» Document extract:
———

My son is 9 years old and has high functioning autism and sensory processing disorder (which has lessened in recent years). I can’t speak on Stanford’s evaluation since I did his at Sutter. However, the best thing that has worked for my son is his social skills class. I would suggest looking into it while you wait for the evaluation. Although, some social skills classes require an autism or adhd diagnosis for it to be covered by insurance. You could probably pay out of pocket if you’re able. My son has gone to Seven Bridges Therapy in Oakland since age 4 and I feel like he’s learned the most from it out of all his therapies. Occupational therapy helped with his sensory issues and taught him how to learn what his body needs and how to manage them. That also usually needs a diagnosis, but definitely helped.

I hope Stanford is getting better (and that parents who've had good luck there can share an update), but as recently as eight years ago I found them not quite up to speed in recognizing HFA (Asperger's). They tended to miss it or misdiagnose. (My experience is both as a mother and psychologist.) I'd like to recommend a helpful book for parents (and school staff): Beyond Rain Man: What One Psychologist Learned Raising a Son on the Autism Spectrum by Anne Ross. Easy to order through IndieBound.org (and your local indie bookstore). 

I just want to say, well done, Mom! Keep advocating, learning, and growing! I have two children with ASD - aged 9 and 13, and it has been quite a journey! While it presents many challenges, there are also numerous rewards. One of the most fulfilling aspects is that both of our children are aware of their diagnoses. We frequently discuss the struggles and strengths associated with ASD.

It is something they take pride in! My advice would be to continue educating yourself about ASD so that you can best support and accommodate your child's needs. Additionally, keep an open dialogue with your child about it. This not only helps them understand themselves better but also navigate their world more effectively. Best wishes to you and your child.

———

» Required work:
1/ Answer these questions from the autism posts:
(a) Since what age has the son gone to Seven Bridges Therapy?
(b) Who wrote the book Beyond Rain Man?
(c) How old are the two children with ASD?
2/ In the autism posts, take the passage starting with "I just want" and going on through "and your child.", and write it out again with "ASD" swapped for "autism".
3/ Say whether each statement agrees with the autism posts, and quote the words that decide it:
(a) The son with sensory processing disorder was evaluated at Stanford.
(b) The writer who is a psychologist found that Stanford tended to miss or misdiagnose HFA.
(c) The parent of two children with ASD says neither child knows about the diagnosis.
None of the data is needed here.

» Material supplied:
———

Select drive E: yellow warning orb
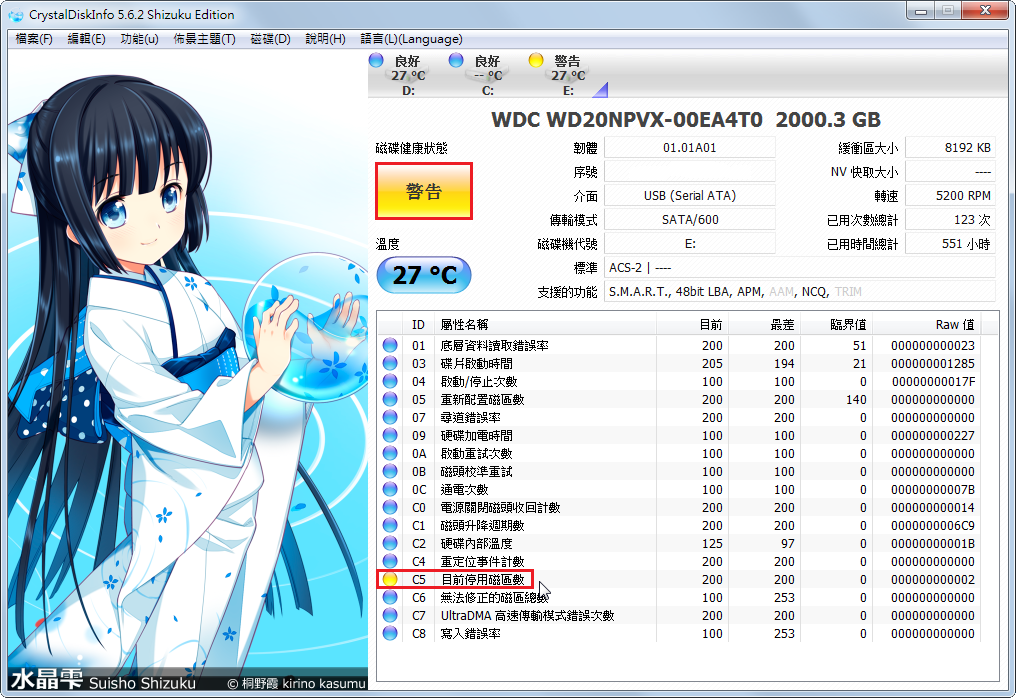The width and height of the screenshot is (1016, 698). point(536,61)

———

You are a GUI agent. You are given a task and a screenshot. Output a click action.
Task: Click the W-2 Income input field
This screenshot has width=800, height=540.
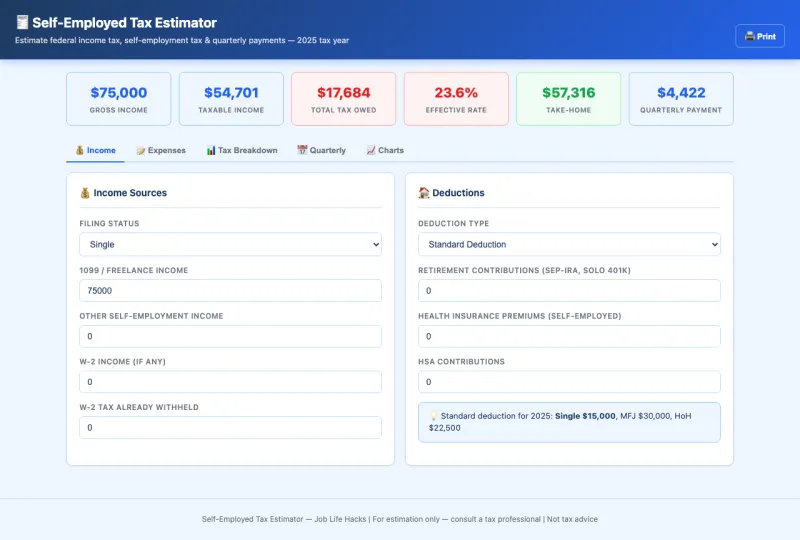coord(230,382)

———

» Answers to this exercise:
1/
(a) Since age 4.
(b) Anne Ross.
(c) 9 and 13.

2/
I just want to say, well done, Mom! Keep advocating, learning, and growing! I have two children with autism - aged 9 and 13, and it has been quite a journey! While it presents many challenges, there are also numerous rewards. One of the most fulfilling aspects is that both of our children are aware of their diagnoses. We frequently discuss the struggles and strengths associated with autism.

It is something they take pride in! My advice would be to continue educating yourself about autism so that you can best support and accommodate your child's needs. Additionally, keep an open dialogue with your child about it. This not only helps them understand themselves better but also navigate their world more effectively. Best wishes to you and your child.

3/
(a) No: "I did his at Sutter."
(b) Yes: "They tended to miss it or misdiagnose."
(c) No: "both of our children are aware of their diagnoses."